● **What is asked**:
Can you set down, word for word, only the lines of the material starting at the line containing "Locate an element on the screen. Image" and ending at the line containing "(664, 734).", with both of those lines included?

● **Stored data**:
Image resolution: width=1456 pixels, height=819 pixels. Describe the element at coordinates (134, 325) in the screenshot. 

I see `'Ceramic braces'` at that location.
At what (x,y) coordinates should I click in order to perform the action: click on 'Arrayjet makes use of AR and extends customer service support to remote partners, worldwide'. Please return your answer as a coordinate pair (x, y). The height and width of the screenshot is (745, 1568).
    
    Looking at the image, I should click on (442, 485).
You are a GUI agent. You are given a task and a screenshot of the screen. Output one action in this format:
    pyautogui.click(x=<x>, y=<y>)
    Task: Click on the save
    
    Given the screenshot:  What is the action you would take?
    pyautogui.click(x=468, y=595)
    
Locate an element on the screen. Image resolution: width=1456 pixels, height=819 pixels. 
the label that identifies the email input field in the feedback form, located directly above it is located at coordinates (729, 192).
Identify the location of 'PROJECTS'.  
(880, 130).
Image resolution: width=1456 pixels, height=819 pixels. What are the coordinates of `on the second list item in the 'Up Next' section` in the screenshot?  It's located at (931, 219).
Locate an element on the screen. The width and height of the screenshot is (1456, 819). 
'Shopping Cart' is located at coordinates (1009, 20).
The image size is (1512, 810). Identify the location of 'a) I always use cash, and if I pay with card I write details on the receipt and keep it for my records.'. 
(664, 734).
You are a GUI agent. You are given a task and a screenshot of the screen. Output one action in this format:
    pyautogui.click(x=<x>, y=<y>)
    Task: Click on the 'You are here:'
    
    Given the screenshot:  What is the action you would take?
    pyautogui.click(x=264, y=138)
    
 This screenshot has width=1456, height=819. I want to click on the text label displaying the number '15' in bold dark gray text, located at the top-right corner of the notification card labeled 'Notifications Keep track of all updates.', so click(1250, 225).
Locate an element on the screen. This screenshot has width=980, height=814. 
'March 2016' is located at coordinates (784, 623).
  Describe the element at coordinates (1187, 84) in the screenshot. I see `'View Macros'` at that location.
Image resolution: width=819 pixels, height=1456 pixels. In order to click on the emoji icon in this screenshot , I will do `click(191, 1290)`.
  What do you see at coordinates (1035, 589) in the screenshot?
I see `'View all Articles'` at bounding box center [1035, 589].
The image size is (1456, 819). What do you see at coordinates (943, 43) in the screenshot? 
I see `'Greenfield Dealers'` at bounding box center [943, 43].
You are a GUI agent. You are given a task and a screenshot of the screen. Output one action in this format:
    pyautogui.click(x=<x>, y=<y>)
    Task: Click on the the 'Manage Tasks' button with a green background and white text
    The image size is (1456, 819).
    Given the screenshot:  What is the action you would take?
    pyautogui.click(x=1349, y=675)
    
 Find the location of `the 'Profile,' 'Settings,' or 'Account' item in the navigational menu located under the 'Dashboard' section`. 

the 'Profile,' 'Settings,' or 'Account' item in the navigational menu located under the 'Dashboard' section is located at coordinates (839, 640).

● **Solved exercise**:
Locate an element on the screen. Image resolution: width=1456 pixels, height=819 pixels. 
the label that identifies the email input field in the feedback form, located directly above it is located at coordinates (729, 192).
Identify the location of 'PROJECTS'.  
(880, 130).
Image resolution: width=1456 pixels, height=819 pixels. What are the coordinates of `on the second list item in the 'Up Next' section` in the screenshot?  It's located at (931, 219).
Locate an element on the screen. The width and height of the screenshot is (1456, 819). 
'Shopping Cart' is located at coordinates (1009, 20).
The image size is (1512, 810). Identify the location of 'a) I always use cash, and if I pay with card I write details on the receipt and keep it for my records.'. 
(664, 734).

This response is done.